The Role of the Transitional Care Management Pharmacist


Ineffective transitions of care are a huge expense for the health care industry, even more so if the patient's readmitted in the 30-day postdischarge window.

Ineffective transitions of care are a huge expense for the health care industry, even more so if the patient’s readmitted in the 30-day postdischarge window. It is estimated that Medicare pays $15 billion each year to cover the costs of readmissions, of which $12 billion is for cases considered preventable.1

In an effort to better identify these preventable readmissions, Medicare created 2 new codes, 99495 and 99496, which are reimbursable for non-face-to-face and face-to-face transitional care coordination services. The US Centers for Medicare and Medicaid Services (CMS) require 2 main objectives to bill using these codes:

1. A non-face-to-face patient contact within 48 hours postdischarge.
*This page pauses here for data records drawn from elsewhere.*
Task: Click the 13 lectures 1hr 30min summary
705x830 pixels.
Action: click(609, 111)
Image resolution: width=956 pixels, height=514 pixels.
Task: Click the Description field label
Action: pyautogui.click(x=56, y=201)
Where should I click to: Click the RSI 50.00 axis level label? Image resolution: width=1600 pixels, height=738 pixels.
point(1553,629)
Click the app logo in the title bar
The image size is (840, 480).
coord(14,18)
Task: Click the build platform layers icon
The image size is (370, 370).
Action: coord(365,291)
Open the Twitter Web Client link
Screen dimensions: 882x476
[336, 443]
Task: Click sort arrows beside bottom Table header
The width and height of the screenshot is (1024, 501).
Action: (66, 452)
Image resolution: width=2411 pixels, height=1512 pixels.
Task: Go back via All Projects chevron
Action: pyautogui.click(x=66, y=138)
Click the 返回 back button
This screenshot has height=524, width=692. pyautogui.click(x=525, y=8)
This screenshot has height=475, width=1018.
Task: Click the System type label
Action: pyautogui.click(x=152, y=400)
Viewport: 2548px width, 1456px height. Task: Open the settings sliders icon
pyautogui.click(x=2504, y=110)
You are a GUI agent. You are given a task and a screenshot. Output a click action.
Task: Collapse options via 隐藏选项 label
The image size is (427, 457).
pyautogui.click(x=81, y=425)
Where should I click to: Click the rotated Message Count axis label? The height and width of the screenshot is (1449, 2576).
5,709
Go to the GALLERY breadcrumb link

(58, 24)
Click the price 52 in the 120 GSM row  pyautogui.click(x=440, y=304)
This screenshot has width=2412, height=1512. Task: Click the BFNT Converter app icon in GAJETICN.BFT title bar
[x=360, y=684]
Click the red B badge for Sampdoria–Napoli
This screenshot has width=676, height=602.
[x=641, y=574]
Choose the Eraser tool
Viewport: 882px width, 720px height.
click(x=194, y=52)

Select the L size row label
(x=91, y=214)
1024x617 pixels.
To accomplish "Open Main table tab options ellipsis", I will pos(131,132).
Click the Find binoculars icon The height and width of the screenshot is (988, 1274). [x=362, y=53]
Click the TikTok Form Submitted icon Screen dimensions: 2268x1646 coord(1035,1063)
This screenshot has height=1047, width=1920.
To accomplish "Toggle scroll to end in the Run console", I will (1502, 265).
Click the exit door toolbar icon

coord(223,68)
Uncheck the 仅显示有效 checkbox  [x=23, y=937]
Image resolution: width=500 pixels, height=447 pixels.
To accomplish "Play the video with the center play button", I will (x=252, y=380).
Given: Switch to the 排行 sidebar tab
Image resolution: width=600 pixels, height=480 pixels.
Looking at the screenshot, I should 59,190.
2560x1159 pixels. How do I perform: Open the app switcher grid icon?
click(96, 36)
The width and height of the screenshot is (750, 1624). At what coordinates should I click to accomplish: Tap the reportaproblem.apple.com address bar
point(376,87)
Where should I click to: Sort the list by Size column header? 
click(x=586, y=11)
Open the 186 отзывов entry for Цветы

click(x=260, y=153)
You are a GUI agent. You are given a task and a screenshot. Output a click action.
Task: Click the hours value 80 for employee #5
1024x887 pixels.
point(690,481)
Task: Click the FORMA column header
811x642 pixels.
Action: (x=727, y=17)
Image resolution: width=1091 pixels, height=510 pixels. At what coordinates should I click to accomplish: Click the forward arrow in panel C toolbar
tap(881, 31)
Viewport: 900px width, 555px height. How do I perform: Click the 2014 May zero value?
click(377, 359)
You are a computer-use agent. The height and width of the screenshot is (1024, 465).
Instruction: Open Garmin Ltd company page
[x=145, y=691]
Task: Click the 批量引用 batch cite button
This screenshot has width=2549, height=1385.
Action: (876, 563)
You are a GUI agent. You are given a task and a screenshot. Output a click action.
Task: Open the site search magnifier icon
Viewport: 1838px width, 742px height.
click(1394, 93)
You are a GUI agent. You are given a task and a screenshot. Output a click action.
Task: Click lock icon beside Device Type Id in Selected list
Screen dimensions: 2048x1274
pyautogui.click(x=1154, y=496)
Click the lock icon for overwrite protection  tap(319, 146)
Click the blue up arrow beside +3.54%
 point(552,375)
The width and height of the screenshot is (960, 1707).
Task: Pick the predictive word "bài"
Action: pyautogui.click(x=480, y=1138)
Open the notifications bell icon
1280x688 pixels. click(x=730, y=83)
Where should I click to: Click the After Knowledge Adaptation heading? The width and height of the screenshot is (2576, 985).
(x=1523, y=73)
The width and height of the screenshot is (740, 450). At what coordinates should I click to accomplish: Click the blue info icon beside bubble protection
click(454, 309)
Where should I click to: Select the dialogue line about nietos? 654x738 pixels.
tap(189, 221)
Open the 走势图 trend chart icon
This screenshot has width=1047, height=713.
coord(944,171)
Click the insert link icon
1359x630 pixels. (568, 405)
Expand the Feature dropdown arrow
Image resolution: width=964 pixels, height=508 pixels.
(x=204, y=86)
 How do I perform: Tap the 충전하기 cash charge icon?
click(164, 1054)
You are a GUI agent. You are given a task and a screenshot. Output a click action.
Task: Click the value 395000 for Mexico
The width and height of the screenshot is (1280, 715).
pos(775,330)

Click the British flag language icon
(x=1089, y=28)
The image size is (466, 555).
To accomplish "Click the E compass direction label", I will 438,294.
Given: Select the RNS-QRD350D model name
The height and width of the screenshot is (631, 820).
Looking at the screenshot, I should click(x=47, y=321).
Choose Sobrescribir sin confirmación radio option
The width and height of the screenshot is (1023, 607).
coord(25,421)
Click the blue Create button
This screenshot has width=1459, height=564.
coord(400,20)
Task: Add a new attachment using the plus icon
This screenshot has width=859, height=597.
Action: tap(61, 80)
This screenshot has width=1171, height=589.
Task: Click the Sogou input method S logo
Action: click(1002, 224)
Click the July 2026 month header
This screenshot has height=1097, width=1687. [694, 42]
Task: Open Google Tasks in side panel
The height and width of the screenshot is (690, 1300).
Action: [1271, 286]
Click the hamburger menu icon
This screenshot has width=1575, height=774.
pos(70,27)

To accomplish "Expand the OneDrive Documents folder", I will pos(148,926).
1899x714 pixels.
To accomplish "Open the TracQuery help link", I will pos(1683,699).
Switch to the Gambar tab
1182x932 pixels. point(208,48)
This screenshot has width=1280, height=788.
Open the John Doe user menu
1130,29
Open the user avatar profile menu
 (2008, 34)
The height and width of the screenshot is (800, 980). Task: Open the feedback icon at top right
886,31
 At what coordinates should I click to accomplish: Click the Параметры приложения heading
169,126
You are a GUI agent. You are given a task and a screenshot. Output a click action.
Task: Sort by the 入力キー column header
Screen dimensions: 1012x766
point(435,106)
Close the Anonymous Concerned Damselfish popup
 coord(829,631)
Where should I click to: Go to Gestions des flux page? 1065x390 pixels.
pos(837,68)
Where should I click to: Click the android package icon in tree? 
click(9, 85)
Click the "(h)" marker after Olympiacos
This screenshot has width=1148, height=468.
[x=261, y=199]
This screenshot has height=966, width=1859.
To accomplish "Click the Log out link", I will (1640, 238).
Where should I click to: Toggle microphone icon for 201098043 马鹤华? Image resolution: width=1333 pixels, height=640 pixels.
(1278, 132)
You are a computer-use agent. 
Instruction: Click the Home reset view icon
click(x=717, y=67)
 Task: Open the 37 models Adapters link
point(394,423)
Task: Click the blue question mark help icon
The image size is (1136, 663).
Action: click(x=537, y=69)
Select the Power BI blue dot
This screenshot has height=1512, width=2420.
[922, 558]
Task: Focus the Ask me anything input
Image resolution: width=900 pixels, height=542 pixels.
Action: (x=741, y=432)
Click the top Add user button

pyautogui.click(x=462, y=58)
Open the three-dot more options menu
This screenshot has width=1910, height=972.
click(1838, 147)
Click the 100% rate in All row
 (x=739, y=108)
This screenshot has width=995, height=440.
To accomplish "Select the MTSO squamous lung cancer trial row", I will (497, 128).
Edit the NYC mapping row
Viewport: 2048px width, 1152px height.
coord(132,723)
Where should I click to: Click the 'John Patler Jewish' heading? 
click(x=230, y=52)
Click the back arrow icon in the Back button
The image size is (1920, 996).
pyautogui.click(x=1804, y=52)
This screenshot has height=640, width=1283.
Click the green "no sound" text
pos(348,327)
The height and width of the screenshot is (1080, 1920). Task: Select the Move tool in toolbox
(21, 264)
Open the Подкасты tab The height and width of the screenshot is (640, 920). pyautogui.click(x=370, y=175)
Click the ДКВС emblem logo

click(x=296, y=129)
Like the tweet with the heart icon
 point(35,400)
2. A face-to-face office visit 7 to 14 days postdischarge.

Code selection is determined by the amount of time the patient is seen face-to-face postdischarge (7 or 14 days) and the medical decision-making complexity of the service. The codes can be used following care from an inpatient setting (including acute hospital, rehabilitation hospital, or long-term acute care hospital), partial hospitalization, observation status in a hospital, or skilled nursing facility/nursing facility.2

CMS classifies 48-hour non-face-to-face services as those provided under the general supervision of a physician by licensed clinical staff. A clinical staff member is defined as someone who works under the supervision of a physician or other qualified health care professional and is allowed by law, regulation, and facility policy to perform or assist in the performance of a specified professional service, but doesn’t individually report it.3

Opportunities exist for pharmacists working under collaborative practice agreements to provide these non-face-to-face services under the general supervision of a physician. Reaching out into my network, I identified a pharmacist who offers this service and coordinates care transitions.

As part of a rural health clinic in Magnolia, Arkansas, Lauren Glaze, PharmD, works very closely with case managers in local hospitals and rehab facilities. Each workday, she goes through a list sent by the case managers that identifies patients who have undergone a transition of care. Once identified, Dr. Glaze proceeds to complete the non-face-to-face initial patient contact within 2 business days.

During the call, the coordinating pharmacist reviews the patient’s medications, identifies changes or discrepancies in medications, counsels on proper use of new medications, reinforces the importance of the new regimen, identifies the need for additional tests or lab work, and determines whether there are procedures or referrals ordered for the patient.

Ideally, the transitional care management (TCM) pharmacist is also present during the patient’s face-to-face visit to assist with any medication reconciliation or medication-related issues. The services have been very beneficial to the rural health clinic, and as Dr. Glaze noted, “they are seeing less readmissions and decreases in patients requiring transitions of care.”

Readmission rates are influenced in large part by factors outside of the hospital domain, including poor social support and access to outpatient care.4 Pharmacists are no stranger to this predicament and know their assistance can help impact these outside factors.

Pharmacists serve as an interesting pivot point for patients undergoing transitions of care. They’re also being used on the front end of the care transition workflow cascade by being placed in emergency rooms and hospital settings. There, they may perform services like initial home medication reconciliation documentation and identifying patients who at high risk for adverse drug events.

Pharmacist Tamar Lawful, PharmD, is a transitions of care clinical pharmacist at Community Regional Medical Center in Fresno, California, where she put together a “Meds-to-Beds” program. Patient eligibility is determined by whether they’re ordered a high-risk medication before admission and whether their insurance is contracted with the hospital’s outpatient pharmacy, among other factors.

After examining the program’s impact of the transitions of care pharmacy service on 30-day readmission rates over a 3-month period, Dr. Lawful found readmission rates for Meds-to-Beds patients decreased by 29%, versus an increase of 12% for comparable patients. There was a projected yearly cost savings of approximately $780,000 in her small 124-patient study.

Independent pharmacy consultants are also stepping up to offer transitional care services and are noticing a market need for TCM coordinators.


1. Hostetter M, et al. Avoiding preventable hospital readmissions by filling in gaps in care: the community-based care transitions program. Commonwealth Fund. Published September 2012.

2. American College of Physicians. What practices need to know about transition care management codes.

3. Texas Medical Association. Medicare chronic care management: who can bill for service? Published May 27, 2015.

4. Rennke S, et al. Transitional care strategies from hospital to home: a review for the neurohospitalist. Neurohospitalist. 2015;5(1): 35-42.